Para LAB sería un error de consecuencias muy graves reducir el tema de las filtraciones a un único delito de revelación de secretos. No compartimos la idea de que esto ha sucedido porque una serie de elementos discordantes actuaban al margen de todo el mundo. Al contrario, tenemos la certeza de que la dirección de Osakidetza ha sido la que ha diseñado la estrategia eficaz para garantizar las filtraciones, así como su impunidad. Esa dirección de Osakidetza ha sido la que ha ido creando cortinas de humo para esconder esa práctica corrupta.

Entendemos que el diseño y la planificación de la OPE, entre otros, han tenido como finalidad perpetuar prácticas feudales irregulares y que no tienen encaje alguno en un estado de derecho. Es igualmente sorprendente que la única parte de la acusacion que pide la imputación de la dirección sea LAB.

La diferencia entre el ámbito público y el privado es esencial. La contratación en el ámbito público debe descansar en los principios de igualdad, mérito y capacidad, y ningún tribunal debería consentir la conformación irregular de equipos en base a criterios o afinidades personales o políticas.

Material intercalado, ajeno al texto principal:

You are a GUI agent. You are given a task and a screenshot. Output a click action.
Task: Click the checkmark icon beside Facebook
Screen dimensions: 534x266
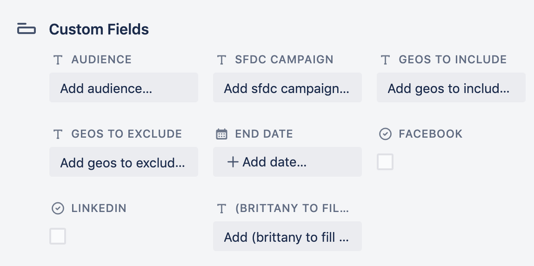click(x=385, y=134)
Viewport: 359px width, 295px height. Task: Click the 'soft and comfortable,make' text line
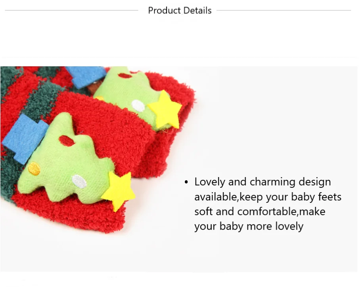click(x=260, y=212)
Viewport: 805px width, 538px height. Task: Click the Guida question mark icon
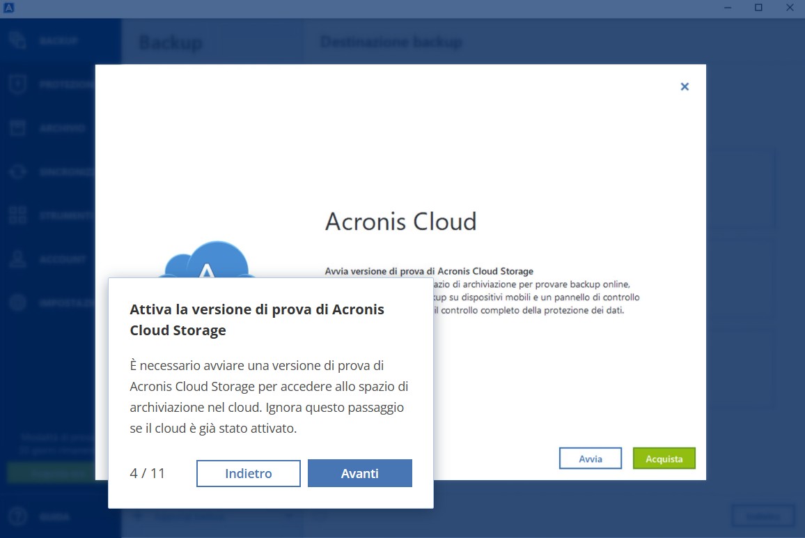pos(18,517)
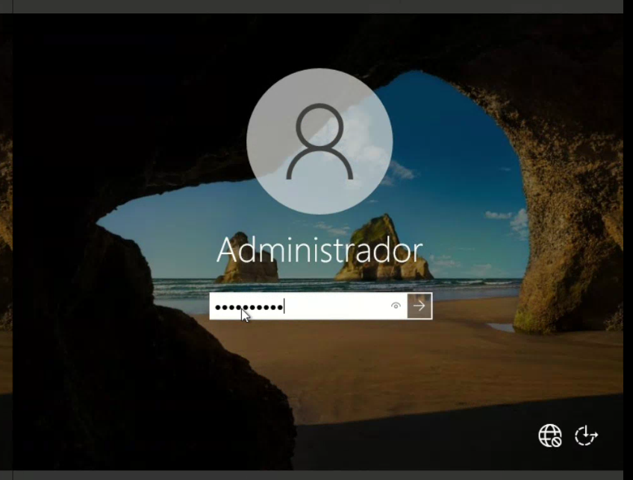This screenshot has width=633, height=480.
Task: Place cursor at end of masked password
Action: [284, 306]

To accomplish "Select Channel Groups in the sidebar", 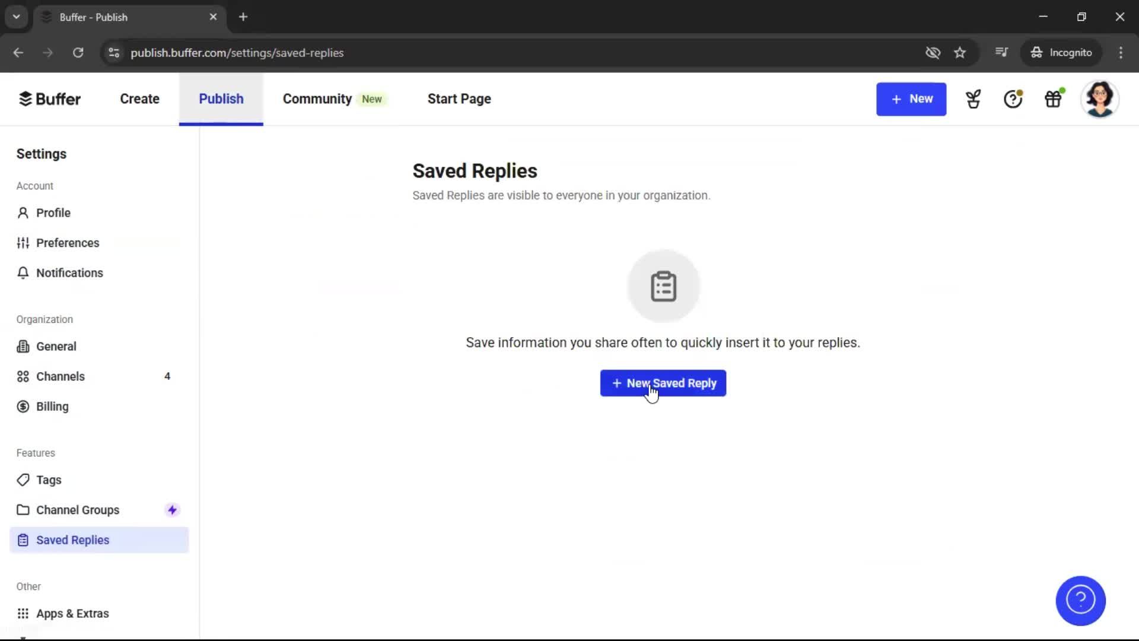I will pyautogui.click(x=77, y=509).
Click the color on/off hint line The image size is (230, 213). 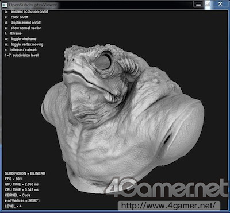coord(17,17)
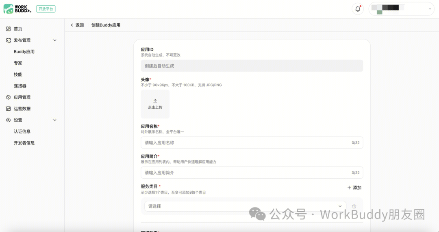This screenshot has width=439, height=232.
Task: Open the 请选择 service category dropdown
Action: [245, 206]
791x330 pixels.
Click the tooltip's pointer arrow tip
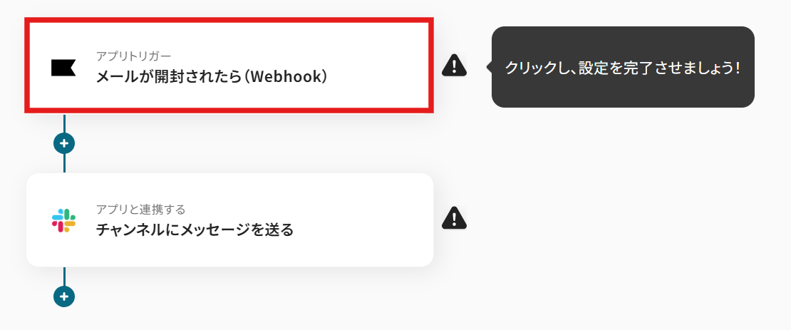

La finalidad de la fase de instrucción es acumular elementos para el esclarecimiento de los hechos presuntamente delictuales, así como la identificación de sus autores. Cuando han pasado más de tres años desde la denuncia inicial, existe múltiples incógnitas que han de ser despejadas, y entre ellas destaca la falta de respuesta en el auto recién notificado, al vericueto organizativo de la OPE para dar una apariencia de transparencia, cuando en realidad Osakidetza mantenía un control total en diferido de la OPE.

Que el juzgado quiera cerrar varias puertas imprescindibles para la aclaración de los hechos es una mala noticia que intentaremos remediar mediante el pertinente recurso.